Post: # 115962Post rashtonhill

Hi all,

Been browsing the website for a while now but things with my house renovation are beginning to crack on and "unknowns" are staring to arise so thought i'd sign up.

As per the title, I am looking to shortly start digging out a 6m by 6m chunk of my sloping front garden to form a driveway. The existing garden is rather steep and I would need retaining walls on two sides (garage is on the other side). Weighing up costs and ease of myself and a friend doing it all DIY (with digger etc for soil excavation etc), I have concluded that horizontal rail way sleepers slotted between 152x152x23 steels is a reasonable solution.

The wall will need to be between 1500 - 1800mm high maximum. The wall will be over 5m away from the house. The soil behind the wall will be clay and I am fully aware of the need to allow for drainage behind the wall etc etc.

My question regards the depths of the steels below ground that will be buried in concrete. From reading I seem to have deduced that the steels should be the same height in the ground as they are out the ground (1500 - 1800) and that the holes for the steels should be roughly 450mm in diameter. Can anyone give any guidance on this please? I acknowledge the forces applied to retaining walls and its important to me that the wall is suitable however 15-1800 does seem pretty significant.

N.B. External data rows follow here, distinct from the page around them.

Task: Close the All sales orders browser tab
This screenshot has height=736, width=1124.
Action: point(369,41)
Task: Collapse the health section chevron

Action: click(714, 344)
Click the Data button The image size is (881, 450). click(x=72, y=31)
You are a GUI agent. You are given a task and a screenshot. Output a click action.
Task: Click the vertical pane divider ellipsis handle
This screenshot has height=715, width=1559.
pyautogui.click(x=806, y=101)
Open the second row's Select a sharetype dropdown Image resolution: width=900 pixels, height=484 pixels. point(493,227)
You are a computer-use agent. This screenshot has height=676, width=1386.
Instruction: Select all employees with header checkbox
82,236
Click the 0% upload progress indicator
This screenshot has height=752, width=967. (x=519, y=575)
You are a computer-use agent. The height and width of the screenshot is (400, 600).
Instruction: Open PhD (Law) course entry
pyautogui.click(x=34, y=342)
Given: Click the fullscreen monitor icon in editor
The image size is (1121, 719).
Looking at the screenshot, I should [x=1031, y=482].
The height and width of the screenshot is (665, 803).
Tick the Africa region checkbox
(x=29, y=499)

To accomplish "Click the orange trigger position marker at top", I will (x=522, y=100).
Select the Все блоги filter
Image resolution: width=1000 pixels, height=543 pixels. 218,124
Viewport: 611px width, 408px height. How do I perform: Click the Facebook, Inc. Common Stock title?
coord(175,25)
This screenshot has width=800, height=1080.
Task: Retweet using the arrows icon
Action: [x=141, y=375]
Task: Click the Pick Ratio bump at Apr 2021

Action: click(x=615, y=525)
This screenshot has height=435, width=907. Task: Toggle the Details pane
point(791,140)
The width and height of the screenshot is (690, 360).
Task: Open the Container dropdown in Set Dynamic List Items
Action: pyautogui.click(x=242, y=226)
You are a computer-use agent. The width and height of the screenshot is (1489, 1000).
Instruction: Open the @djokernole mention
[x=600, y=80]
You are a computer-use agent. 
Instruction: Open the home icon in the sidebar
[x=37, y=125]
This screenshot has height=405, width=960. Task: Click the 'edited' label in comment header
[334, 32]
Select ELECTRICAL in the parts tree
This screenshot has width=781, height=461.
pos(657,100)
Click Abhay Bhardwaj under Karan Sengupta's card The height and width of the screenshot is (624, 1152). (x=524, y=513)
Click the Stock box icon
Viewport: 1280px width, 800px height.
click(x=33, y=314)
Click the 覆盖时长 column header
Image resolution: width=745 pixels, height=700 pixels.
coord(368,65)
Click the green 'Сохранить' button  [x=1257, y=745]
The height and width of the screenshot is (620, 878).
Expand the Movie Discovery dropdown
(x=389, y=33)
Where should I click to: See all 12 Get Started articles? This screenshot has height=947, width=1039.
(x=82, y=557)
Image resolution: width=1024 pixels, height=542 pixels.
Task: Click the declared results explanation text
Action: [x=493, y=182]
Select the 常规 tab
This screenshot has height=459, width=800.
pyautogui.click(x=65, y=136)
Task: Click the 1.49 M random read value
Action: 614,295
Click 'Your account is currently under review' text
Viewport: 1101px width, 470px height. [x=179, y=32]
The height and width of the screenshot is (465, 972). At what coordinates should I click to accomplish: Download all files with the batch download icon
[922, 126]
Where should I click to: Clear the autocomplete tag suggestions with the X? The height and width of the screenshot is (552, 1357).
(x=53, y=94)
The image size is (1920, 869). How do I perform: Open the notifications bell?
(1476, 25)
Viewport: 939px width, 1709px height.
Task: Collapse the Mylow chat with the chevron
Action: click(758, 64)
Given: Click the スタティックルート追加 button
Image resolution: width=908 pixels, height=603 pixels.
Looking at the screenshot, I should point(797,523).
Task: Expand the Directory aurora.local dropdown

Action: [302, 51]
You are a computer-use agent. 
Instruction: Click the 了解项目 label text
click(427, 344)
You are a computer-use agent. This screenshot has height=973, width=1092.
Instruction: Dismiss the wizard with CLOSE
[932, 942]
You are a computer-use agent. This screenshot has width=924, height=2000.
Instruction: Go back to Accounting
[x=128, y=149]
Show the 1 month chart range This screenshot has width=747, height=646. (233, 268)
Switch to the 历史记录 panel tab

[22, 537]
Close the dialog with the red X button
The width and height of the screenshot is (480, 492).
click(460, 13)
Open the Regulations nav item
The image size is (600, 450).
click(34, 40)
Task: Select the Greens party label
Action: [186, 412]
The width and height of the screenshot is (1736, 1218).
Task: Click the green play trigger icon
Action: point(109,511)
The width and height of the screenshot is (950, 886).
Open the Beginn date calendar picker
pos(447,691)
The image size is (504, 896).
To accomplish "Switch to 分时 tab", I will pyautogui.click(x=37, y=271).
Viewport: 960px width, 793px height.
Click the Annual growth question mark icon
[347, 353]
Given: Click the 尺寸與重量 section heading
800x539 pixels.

Any advice appreciated. Thanks.

lutonlagerlout
Site Admin
Posts: 15182
Joined: Fri Aug 04, 2006 12:20 am
Location: bedfordshire

Post: # 115963Post lutonlagerlout

only a structural engineer can advise you on this and they wont advise you to make a timber retaining wall
I hear you on cost overuns though
2 big issues here are the steel rusting and the timber rotting
you would be far better doing a wide flattish footing say 900 wide and 300mm deep of concrete and using H blocks and filling them with concrete then back up with shingle and drain etc
the thing you described with sleepers and steels and steels is what we use for storing manure and leaf mould at the allotments :;):
cheers
LLL
"what,you want paying today??"

YOUR TEXT GOES HERE

seanandruby
Site Admin
Posts: 4713
Joined: Mon Jun 26, 2006 11:01 am
Location: eastbourne

Post: # 115965Post seanandruby

With LLL on this. Structural engineer must be on board. Maybe stepoc blocks are good for retaining walls.
sean

rashtonhill
Posts: 2
Joined: Thu Jun 21, 2018 12:16 pm
Location: Exeter

Post: # 115997Post rashtonhill

Hi there, thanks for the comments.

Just thought I'd do an update on this. Out of chance, I managed to speak to an experienced Structural Engineer I met through work last week and discussed my conundrum in passing conversation. The engineer quite confidently said that if he was building a wall for his own purposes then he would use a steel depth beneath the ground that matched that sticking above it and that would be more than enough. If however he was advising a client, and in order for him to hang his hat on his calcs for insurance purposes, he would advise the steel depth to be double the depth of the height of the wall.

My decision i guess!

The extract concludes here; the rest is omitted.